The New New Software Development Game

Mary Poppendieck - talk

Mary is from the future. You should listen to what she says and buy her books and the books recommended here.

  • Software is eating the world.
  • Things to think about
    • lower friction
      • Friction is what makes war different in reality vs on paper.
      • Before containerization in shipping, high friction - low friction with containers - Read The Box
    • limit risk
  • Lower friction, limit risk. How?
    • Architecture - microservices
      • In the 90’s, centralize everything into few databases - monolithic architecture
      • Microservices, by contrast, decouples all the things and creates a federated architecture
        • Read Building Microservices
        • Small service - does one thing well. Independently deployable.
        • Small team - end to end responsibility. END TO END. On call, monitoring, QA, deploying, etc
        • Practices
          • No central databases
          • Extensive automation and monitoring
          • Double Mock Contract Testing
          • Smart versioning services
          • Canary releasing
        • Examples: Amazon, netflix, spotify, gilt
        • Risks..
          • Dependency hell.. how is this different than objects?
          • Is it right for your domain?
            • Yes, if you have high volume
          • Do you understand the domain?
            • Often start monolithic and move to microservices when it makes sense
            • Get bounderies right first, hard to refactor later
          • Can you maintain strict discipline?
            • Restrict interaction to hardened interfaces
            • Teams maintain situational awareness of their services, its consumers, its providers
    • Architecture - containers
      • Pack dependent code into containers
      • Build once, run anywhere
      • Consistency
      • Isolation
      • Easy to use (esp docker)
      • Better server utilization
    • Architecture - testing
  • Dealing with monoliths
    • You don’t have to have microservices. i.e. Facebook
    • Antipatterns
      • “Smash!” - large infrequent releases - Guarantees failure
    • Best practice
      • Poke, test, fix.. small iterations over time
      • Continuous Delivery
        • Not new - 2010 idea. If you’re not doing this yet, you don’t care about stability, reliability, predictability. Least dangerous approach.
        • Must have test-driven development process
        • Tight collaboration between customer-facing and delivery people
        • Cross functional teams, including product, QA, and ops
        • Automated build, testing, DB migration, deployment
        • Incremental dev on mainline with continuous integration
        • Branches are not CD. Always deploy to trunk/master
        • Release is done by a switch. Deployment happens all the time.
        • Software is always production ready
        • Releases tied to business needs, not operational constraints
  • Organization
    • Dev and ops are different - Read Focus
      • Safety-focused goal people
        • prevent failure. i.e. doctors, nurses
        • Duty, obligation
        • Rewards - attention is for bad behavior
        • Nothing going wrong is ideal
        • Limit risk
      • Aspirational goal people
        • create gains
        • explore all the options
        • Rewarded for delivery
        • Lower friction
      • Both important! “Often in a marriage, you’ll have one of each”
    • One goal, shared responsibility
      • Who is responsible?
      • “We work together”
      • All of us are responsible.
    • Situational awareness - Read This is Lean
      • What makes a great (soccer) team - everyone on the field is aware of everything, all the time. The team with the most situational awareness will win.
      • Wayne Gretzky - skates to where the puck will be

Cheffing Etsy; Do too many cooks really spoil the soup?

Jon Cowie - talk

This was a very detailed and pragmatic talk about how Etsy uses Chef to deliver services.

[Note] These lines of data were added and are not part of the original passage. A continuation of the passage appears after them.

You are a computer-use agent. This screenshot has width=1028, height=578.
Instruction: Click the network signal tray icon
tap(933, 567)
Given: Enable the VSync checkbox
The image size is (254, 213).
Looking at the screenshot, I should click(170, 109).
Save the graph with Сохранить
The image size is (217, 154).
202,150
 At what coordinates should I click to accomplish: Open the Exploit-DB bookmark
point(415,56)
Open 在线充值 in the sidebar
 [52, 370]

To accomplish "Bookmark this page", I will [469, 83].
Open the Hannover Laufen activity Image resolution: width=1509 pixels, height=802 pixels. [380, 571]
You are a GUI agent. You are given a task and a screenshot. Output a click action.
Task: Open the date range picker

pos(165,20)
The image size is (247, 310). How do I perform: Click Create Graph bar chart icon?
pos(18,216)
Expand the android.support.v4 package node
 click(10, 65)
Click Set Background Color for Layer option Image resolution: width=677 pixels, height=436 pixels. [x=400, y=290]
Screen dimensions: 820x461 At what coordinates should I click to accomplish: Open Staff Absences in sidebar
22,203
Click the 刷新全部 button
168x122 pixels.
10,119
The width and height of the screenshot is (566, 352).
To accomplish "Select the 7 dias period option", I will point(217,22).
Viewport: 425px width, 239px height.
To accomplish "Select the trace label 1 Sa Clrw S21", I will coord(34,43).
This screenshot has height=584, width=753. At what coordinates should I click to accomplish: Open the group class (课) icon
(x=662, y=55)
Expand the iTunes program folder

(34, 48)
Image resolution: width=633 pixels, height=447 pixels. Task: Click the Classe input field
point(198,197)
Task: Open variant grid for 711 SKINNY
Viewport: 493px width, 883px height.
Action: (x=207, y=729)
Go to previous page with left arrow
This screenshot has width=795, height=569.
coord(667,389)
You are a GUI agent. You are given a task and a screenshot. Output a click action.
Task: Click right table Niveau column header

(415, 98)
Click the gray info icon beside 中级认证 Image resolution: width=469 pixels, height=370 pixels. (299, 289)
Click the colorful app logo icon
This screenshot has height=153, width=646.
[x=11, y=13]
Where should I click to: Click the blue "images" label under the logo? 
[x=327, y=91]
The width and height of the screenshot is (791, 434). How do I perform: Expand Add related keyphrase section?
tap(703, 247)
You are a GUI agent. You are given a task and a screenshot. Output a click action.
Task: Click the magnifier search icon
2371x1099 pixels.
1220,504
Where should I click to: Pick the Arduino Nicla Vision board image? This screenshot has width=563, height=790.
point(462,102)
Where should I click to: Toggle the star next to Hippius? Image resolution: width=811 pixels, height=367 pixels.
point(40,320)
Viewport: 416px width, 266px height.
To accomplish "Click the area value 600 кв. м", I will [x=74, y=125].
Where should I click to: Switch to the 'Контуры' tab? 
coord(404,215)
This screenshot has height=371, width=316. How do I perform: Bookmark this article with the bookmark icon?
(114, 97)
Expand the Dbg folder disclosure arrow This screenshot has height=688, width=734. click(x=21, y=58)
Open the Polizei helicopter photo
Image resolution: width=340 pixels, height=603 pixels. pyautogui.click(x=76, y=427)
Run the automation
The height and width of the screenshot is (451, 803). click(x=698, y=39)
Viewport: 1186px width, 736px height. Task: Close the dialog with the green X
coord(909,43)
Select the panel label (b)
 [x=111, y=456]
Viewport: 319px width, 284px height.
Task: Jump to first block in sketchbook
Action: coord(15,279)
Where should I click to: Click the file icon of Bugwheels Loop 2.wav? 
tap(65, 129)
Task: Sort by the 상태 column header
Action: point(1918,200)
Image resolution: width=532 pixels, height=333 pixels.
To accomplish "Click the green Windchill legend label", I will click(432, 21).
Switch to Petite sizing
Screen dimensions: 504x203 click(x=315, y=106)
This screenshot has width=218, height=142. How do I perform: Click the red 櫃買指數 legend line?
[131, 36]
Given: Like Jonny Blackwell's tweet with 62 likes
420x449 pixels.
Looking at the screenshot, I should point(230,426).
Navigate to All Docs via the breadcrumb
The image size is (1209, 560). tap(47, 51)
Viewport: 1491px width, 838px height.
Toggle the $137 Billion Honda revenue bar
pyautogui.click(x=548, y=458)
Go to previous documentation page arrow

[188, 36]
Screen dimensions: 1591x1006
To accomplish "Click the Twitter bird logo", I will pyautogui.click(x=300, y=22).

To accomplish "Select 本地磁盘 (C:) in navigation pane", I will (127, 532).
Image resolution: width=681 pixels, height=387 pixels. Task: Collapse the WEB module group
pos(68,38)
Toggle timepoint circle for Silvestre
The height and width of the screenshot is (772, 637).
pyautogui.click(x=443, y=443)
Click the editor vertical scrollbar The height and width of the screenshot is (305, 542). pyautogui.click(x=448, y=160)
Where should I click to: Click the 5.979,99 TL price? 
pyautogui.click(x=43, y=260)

Do too many cooks really spoil the soup?

  • What is chef?
    • Desired state config management
    • Thin server, thick client
    • Chef vocab
      • Node - a server being controlled by chef
      • Cookbook - desired state specifications, using recipes
      • Environment - a list of cookbook version constraints
      • Knife - cli for chef server
    • There is no magic pill.
    • You’re the expert, chef is just a tool, not prescriptive
  • Chef at Etsy
    • Chef server
    • ~2000 nodes
    • Almost all centos, but a couple Mac OS X
    • Everything from OS to “below code”
    • chef does not deploy code - deployinator
    • Single git repo
      • creates 2 sources of truth..
        • Humans talk to git, servers talk to chef server
      • 50 authors in last month
    • ~35 chef deploys per day
    • Many less-experienced users - trust but verify
  • Cookbook workflow
    • command line review tool - creates pull request, sends it to people
    • Push change to server, using internal tool called knife-spork
      • Helps multiple chefs avoid clashing, and gives visibility
    • Test change
      • Move node to unconstrained environment
      • knife node flip foo.etsy.com testing
      • Downsides..
        • no unit tests
        • holding cookbook in testing is blocking
        • testing env affects all cookbooks
      • Use chef-whitelist to solve pain points
  • Monitoring and debugging
    • knife-spork and CI job. Integrated with chat when changes are made (irc)
    • IRC handler - deals with exceptions, test fialures
    • Lastrun data - shows other nodes with failures
    • Dashboard that shows when deploys happen, and overall chef status provides great visibility
  • How’s it all going?
    • Some pain points
      • Change clashes due to number of chef contributors
      • Confusion over state of changes
      • People forget things
      • Testing pains
    • 2016 million dollar workflow (improvement plans)
      • deployinator-based workflow
      • push queue
      • unit tests
      • “try” based testing - ci system lets you run jenkins tests before pushing
      • More like existing CD workflows
      • Basically, require fewer people to have to use chef
  • Read Customizing Chef (speaker’s book)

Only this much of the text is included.